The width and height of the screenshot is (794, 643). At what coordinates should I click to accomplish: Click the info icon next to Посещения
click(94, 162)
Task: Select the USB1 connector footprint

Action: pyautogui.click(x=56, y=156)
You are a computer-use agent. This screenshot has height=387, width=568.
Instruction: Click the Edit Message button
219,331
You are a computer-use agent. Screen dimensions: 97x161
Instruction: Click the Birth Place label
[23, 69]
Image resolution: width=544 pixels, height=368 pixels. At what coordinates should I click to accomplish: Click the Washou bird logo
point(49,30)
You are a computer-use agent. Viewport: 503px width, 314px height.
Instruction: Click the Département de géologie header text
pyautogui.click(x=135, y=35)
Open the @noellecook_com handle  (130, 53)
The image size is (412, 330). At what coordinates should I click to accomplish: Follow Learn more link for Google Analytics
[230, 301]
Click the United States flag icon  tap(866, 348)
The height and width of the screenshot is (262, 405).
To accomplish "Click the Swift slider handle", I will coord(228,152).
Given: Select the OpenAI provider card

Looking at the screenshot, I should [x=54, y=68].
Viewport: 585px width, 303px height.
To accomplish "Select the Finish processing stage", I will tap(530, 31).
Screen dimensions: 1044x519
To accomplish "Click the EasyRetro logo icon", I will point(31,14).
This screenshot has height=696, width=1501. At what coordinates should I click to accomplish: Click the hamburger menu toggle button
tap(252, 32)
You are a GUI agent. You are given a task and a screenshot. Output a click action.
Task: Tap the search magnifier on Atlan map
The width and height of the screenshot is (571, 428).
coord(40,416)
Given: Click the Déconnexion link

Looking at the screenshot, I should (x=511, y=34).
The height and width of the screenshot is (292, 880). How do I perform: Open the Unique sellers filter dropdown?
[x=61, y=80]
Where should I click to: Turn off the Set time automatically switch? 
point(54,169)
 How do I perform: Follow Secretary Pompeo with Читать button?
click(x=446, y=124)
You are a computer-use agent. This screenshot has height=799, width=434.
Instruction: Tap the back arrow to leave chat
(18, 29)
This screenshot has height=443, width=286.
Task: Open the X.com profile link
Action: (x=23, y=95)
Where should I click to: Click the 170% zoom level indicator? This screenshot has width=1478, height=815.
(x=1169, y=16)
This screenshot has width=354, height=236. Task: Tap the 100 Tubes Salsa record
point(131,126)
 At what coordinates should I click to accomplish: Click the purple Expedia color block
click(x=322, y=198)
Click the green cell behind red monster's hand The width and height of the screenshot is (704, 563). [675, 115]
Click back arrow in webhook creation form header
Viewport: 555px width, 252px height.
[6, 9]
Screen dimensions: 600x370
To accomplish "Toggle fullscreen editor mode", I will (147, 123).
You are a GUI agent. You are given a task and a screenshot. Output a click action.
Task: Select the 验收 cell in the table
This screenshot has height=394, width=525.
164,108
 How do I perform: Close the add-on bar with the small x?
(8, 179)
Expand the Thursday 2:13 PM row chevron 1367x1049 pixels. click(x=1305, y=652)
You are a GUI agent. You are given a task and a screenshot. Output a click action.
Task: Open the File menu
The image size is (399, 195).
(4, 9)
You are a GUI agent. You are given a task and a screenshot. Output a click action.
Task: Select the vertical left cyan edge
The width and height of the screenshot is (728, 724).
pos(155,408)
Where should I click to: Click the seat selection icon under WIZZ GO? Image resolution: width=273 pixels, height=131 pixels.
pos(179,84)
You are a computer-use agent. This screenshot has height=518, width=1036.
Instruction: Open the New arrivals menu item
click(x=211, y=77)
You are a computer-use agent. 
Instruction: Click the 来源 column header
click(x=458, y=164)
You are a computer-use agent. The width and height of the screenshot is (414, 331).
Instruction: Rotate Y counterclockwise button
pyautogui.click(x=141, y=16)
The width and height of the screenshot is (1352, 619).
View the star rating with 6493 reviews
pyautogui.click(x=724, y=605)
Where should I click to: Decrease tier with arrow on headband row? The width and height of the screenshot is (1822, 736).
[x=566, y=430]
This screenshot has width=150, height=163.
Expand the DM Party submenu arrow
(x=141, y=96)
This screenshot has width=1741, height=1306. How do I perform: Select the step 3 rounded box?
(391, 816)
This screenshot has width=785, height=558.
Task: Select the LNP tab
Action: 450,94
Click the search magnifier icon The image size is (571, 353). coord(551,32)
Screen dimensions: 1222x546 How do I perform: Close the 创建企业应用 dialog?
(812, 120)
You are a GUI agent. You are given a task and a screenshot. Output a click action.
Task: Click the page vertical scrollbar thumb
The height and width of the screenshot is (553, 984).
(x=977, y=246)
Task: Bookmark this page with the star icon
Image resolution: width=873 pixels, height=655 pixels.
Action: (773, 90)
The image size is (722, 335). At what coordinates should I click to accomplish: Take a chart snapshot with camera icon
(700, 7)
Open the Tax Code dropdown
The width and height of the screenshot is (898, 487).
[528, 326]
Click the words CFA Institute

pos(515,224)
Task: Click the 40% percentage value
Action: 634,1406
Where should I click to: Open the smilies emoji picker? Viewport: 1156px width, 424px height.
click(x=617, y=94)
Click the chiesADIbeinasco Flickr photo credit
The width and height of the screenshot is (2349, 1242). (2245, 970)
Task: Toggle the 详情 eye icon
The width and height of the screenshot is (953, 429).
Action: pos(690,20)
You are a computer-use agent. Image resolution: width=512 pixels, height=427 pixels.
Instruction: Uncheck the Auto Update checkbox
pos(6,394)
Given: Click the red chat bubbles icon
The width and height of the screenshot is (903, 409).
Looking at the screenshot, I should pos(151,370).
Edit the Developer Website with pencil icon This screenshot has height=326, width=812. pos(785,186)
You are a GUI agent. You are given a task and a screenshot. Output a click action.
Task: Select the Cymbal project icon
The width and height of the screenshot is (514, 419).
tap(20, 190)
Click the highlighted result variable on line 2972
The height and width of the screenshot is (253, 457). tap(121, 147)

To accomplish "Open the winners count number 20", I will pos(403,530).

────────────────────────────────────────

• _WORK INSTRUCTIONS_
Would you output the whole listing exactly as written?

• _SOLUTION FOR THIS TASK_
The width and height of the screenshot is (794, 643). At what coordinates should I click to accomplish: Click the info icon next to Посещения
click(94, 162)
Task: Select the USB1 connector footprint

Action: pyautogui.click(x=56, y=156)
You are a computer-use agent. This screenshot has height=387, width=568.
Instruction: Click the Edit Message button
219,331
You are a computer-use agent. Screen dimensions: 97x161
Instruction: Click the Birth Place label
[23, 69]
Image resolution: width=544 pixels, height=368 pixels. At what coordinates should I click to accomplish: Click the Washou bird logo
point(49,30)
You are a computer-use agent. Viewport: 503px width, 314px height.
Instruction: Click the Département de géologie header text
pyautogui.click(x=135, y=35)
Open the @noellecook_com handle  (130, 53)
The image size is (412, 330). At what coordinates should I click to accomplish: Follow Learn more link for Google Analytics
[230, 301]
Click the United States flag icon  tap(866, 348)
The height and width of the screenshot is (262, 405).
To accomplish "Click the Swift slider handle", I will coord(228,152).
Given: Select the OpenAI provider card

Looking at the screenshot, I should [x=54, y=68].
Viewport: 585px width, 303px height.
To accomplish "Select the Finish processing stage", I will tap(530, 31).
Screen dimensions: 1044x519
To accomplish "Click the EasyRetro logo icon", I will point(31,14).
This screenshot has height=696, width=1501. At what coordinates should I click to accomplish: Click the hamburger menu toggle button
tap(252, 32)
You are a GUI agent. You are given a task and a screenshot. Output a click action.
Task: Tap the search magnifier on Atlan map
The width and height of the screenshot is (571, 428).
coord(40,416)
Given: Click the Déconnexion link

Looking at the screenshot, I should (x=511, y=34).
The height and width of the screenshot is (292, 880). How do I perform: Open the Unique sellers filter dropdown?
[x=61, y=80]
Where should I click to: Turn off the Set time automatically switch? 
point(54,169)
 How do I perform: Follow Secretary Pompeo with Читать button?
click(x=446, y=124)
You are a computer-use agent. This screenshot has height=799, width=434.
Instruction: Tap the back arrow to leave chat
(18, 29)
This screenshot has height=443, width=286.
Task: Open the X.com profile link
Action: (x=23, y=95)
Where should I click to: Click the 170% zoom level indicator? This screenshot has width=1478, height=815.
(x=1169, y=16)
This screenshot has width=354, height=236. Task: Tap the 100 Tubes Salsa record
point(131,126)
 At what coordinates should I click to accomplish: Click the purple Expedia color block
click(x=322, y=198)
Click the green cell behind red monster's hand The width and height of the screenshot is (704, 563). [675, 115]
Click back arrow in webhook creation form header
Viewport: 555px width, 252px height.
[6, 9]
Screen dimensions: 600x370
To accomplish "Toggle fullscreen editor mode", I will (147, 123).
You are a GUI agent. You are given a task and a screenshot. Output a click action.
Task: Select the 验收 cell in the table
This screenshot has height=394, width=525.
164,108
 How do I perform: Close the add-on bar with the small x?
(8, 179)
Expand the Thursday 2:13 PM row chevron 1367x1049 pixels. click(x=1305, y=652)
You are a GUI agent. You are given a task and a screenshot. Output a click action.
Task: Open the File menu
The image size is (399, 195).
(4, 9)
You are a GUI agent. You are given a task and a screenshot. Output a click action.
Task: Select the vertical left cyan edge
The width and height of the screenshot is (728, 724).
pos(155,408)
Where should I click to: Click the seat selection icon under WIZZ GO? Image resolution: width=273 pixels, height=131 pixels.
pos(179,84)
You are a computer-use agent. This screenshot has height=518, width=1036.
Instruction: Open the New arrivals menu item
click(x=211, y=77)
You are a computer-use agent. 
Instruction: Click the 来源 column header
click(x=458, y=164)
You are a computer-use agent. The width and height of the screenshot is (414, 331).
Instruction: Rotate Y counterclockwise button
pyautogui.click(x=141, y=16)
The width and height of the screenshot is (1352, 619).
View the star rating with 6493 reviews
pyautogui.click(x=724, y=605)
Where should I click to: Decrease tier with arrow on headband row? The width and height of the screenshot is (1822, 736).
[x=566, y=430]
This screenshot has width=150, height=163.
Expand the DM Party submenu arrow
(x=141, y=96)
This screenshot has width=1741, height=1306. How do I perform: Select the step 3 rounded box?
(391, 816)
This screenshot has width=785, height=558.
Task: Select the LNP tab
Action: 450,94
Click the search magnifier icon The image size is (571, 353). coord(551,32)
Screen dimensions: 1222x546 How do I perform: Close the 创建企业应用 dialog?
(812, 120)
You are a GUI agent. You are given a task and a screenshot. Output a click action.
Task: Click the page vertical scrollbar thumb
The height and width of the screenshot is (553, 984).
(x=977, y=246)
Task: Bookmark this page with the star icon
Image resolution: width=873 pixels, height=655 pixels.
Action: (773, 90)
The image size is (722, 335). At what coordinates should I click to accomplish: Take a chart snapshot with camera icon
(700, 7)
Open the Tax Code dropdown
The width and height of the screenshot is (898, 487).
[528, 326]
Click the words CFA Institute

pos(515,224)
Task: Click the 40% percentage value
Action: 634,1406
Where should I click to: Open the smilies emoji picker? Viewport: 1156px width, 424px height.
click(x=617, y=94)
Click the chiesADIbeinasco Flickr photo credit
The width and height of the screenshot is (2349, 1242). (2245, 970)
Task: Toggle the 详情 eye icon
The width and height of the screenshot is (953, 429).
Action: pos(690,20)
You are a computer-use agent. Image resolution: width=512 pixels, height=427 pixels.
Instruction: Uncheck the Auto Update checkbox
pos(6,394)
Given: Click the red chat bubbles icon
The width and height of the screenshot is (903, 409).
Looking at the screenshot, I should pos(151,370).
Edit the Developer Website with pencil icon This screenshot has height=326, width=812. pos(785,186)
You are a GUI agent. You are given a task and a screenshot. Output a click action.
Task: Select the Cymbal project icon
The width and height of the screenshot is (514, 419).
tap(20, 190)
Click the highlighted result variable on line 2972
The height and width of the screenshot is (253, 457). tap(121, 147)

To accomplish "Open the winners count number 20", I will pos(403,530).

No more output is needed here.